### STATED GOAL
Reproduce verbatim the lines of the rows below, from the line containing "Switch to the Cooling Fans tab" through the end of the rows, inclusive. Leave out the pictures.

----- DATASET ENTRIES

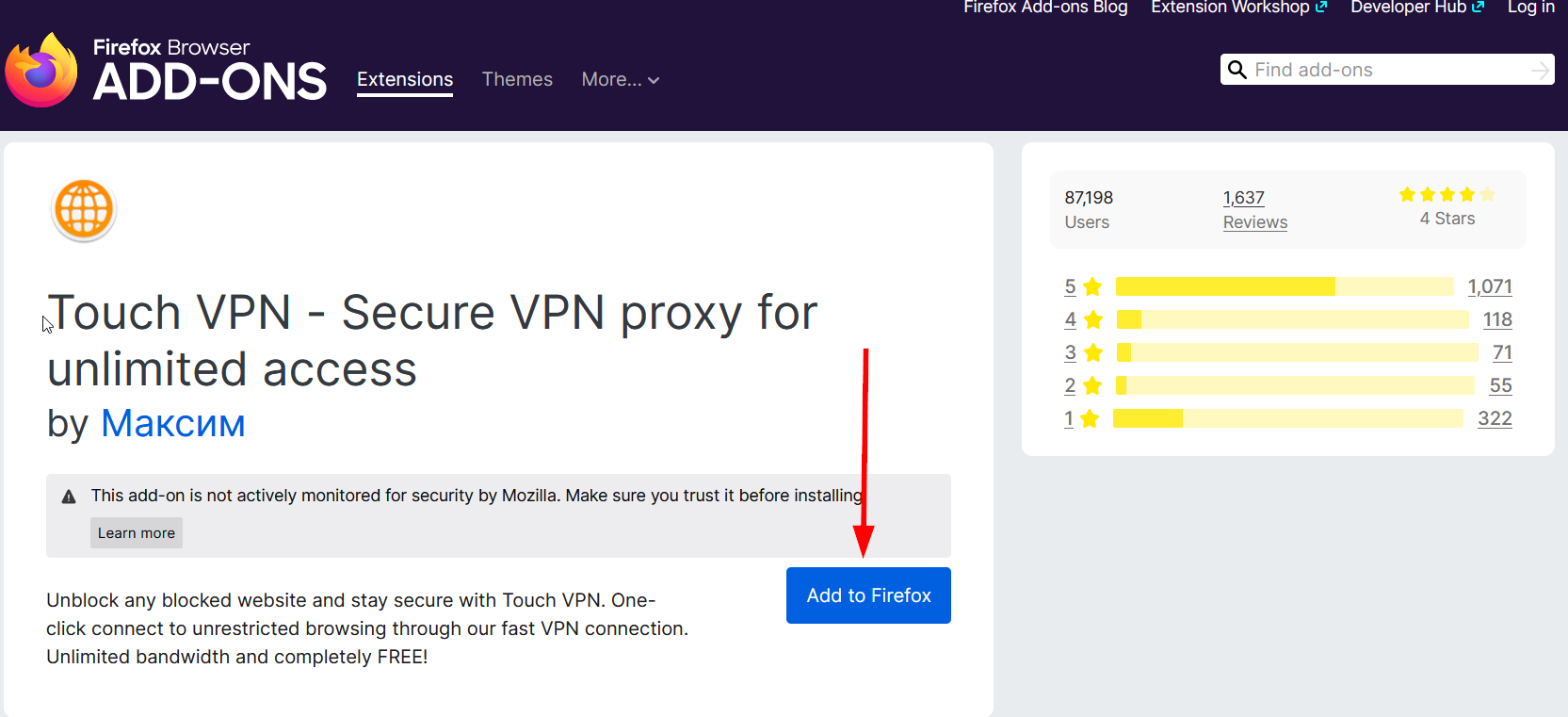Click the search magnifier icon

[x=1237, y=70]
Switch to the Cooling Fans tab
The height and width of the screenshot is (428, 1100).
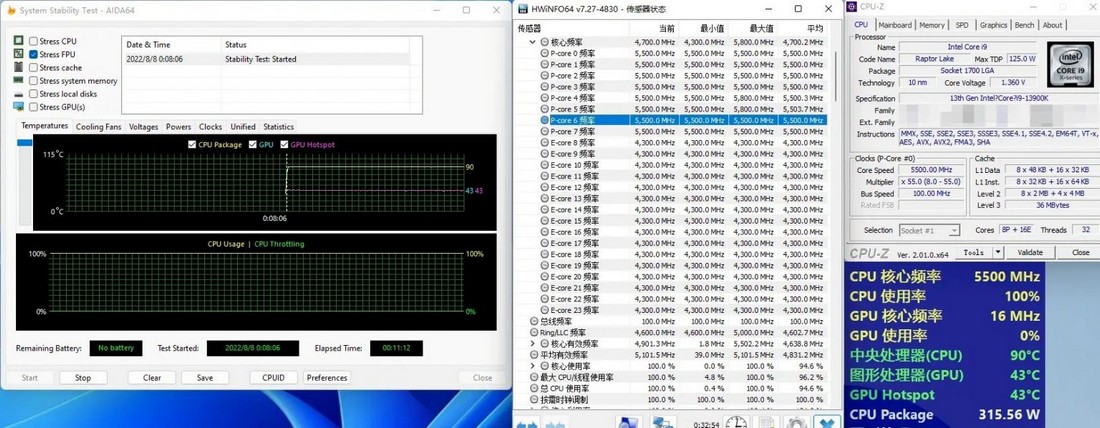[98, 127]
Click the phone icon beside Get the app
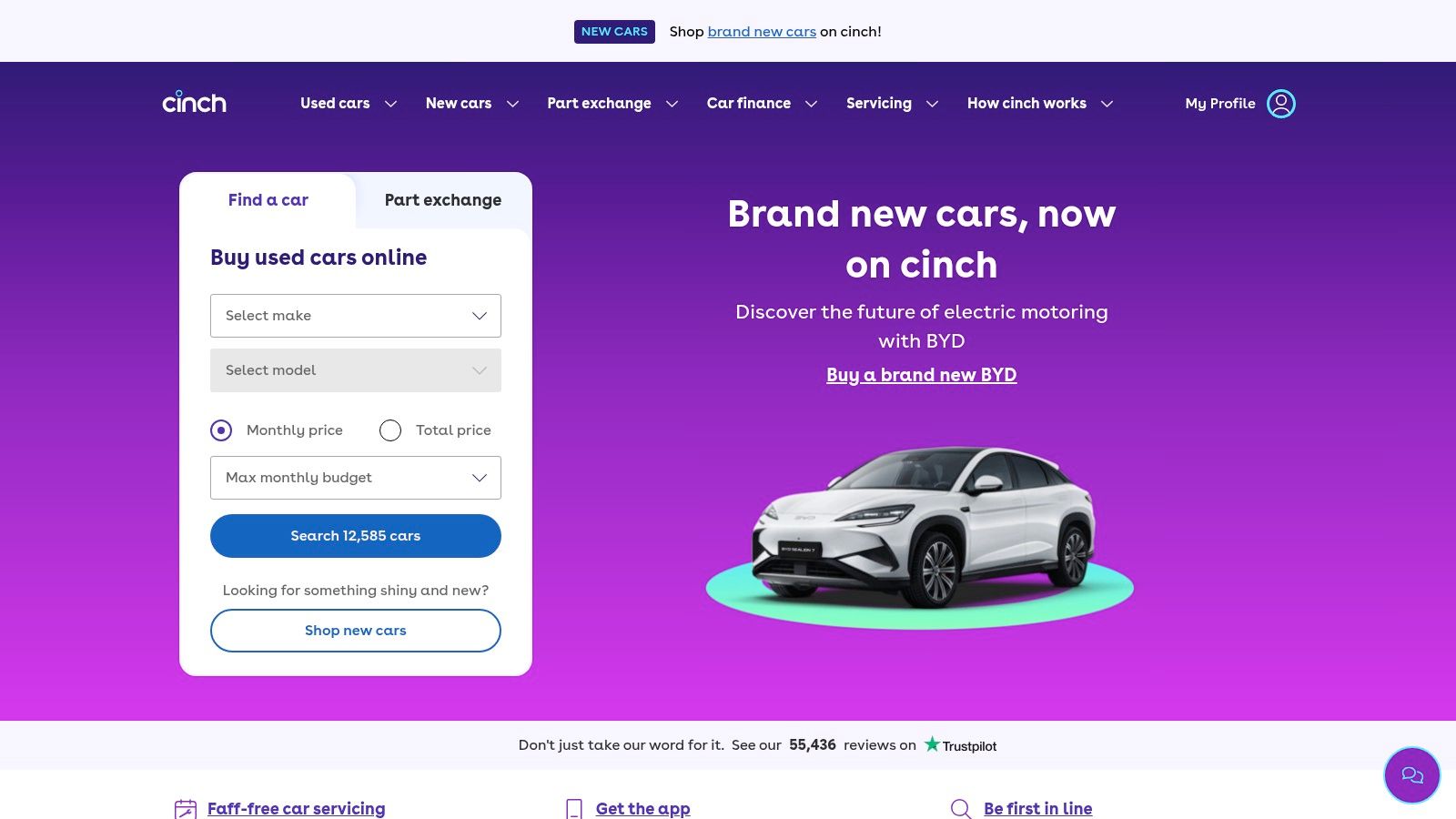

----------

### WRITTEN SOLUTION
Switch to the Cooling Fans tab
The height and width of the screenshot is (428, 1100).
[98, 127]
Click the phone icon beside Get the app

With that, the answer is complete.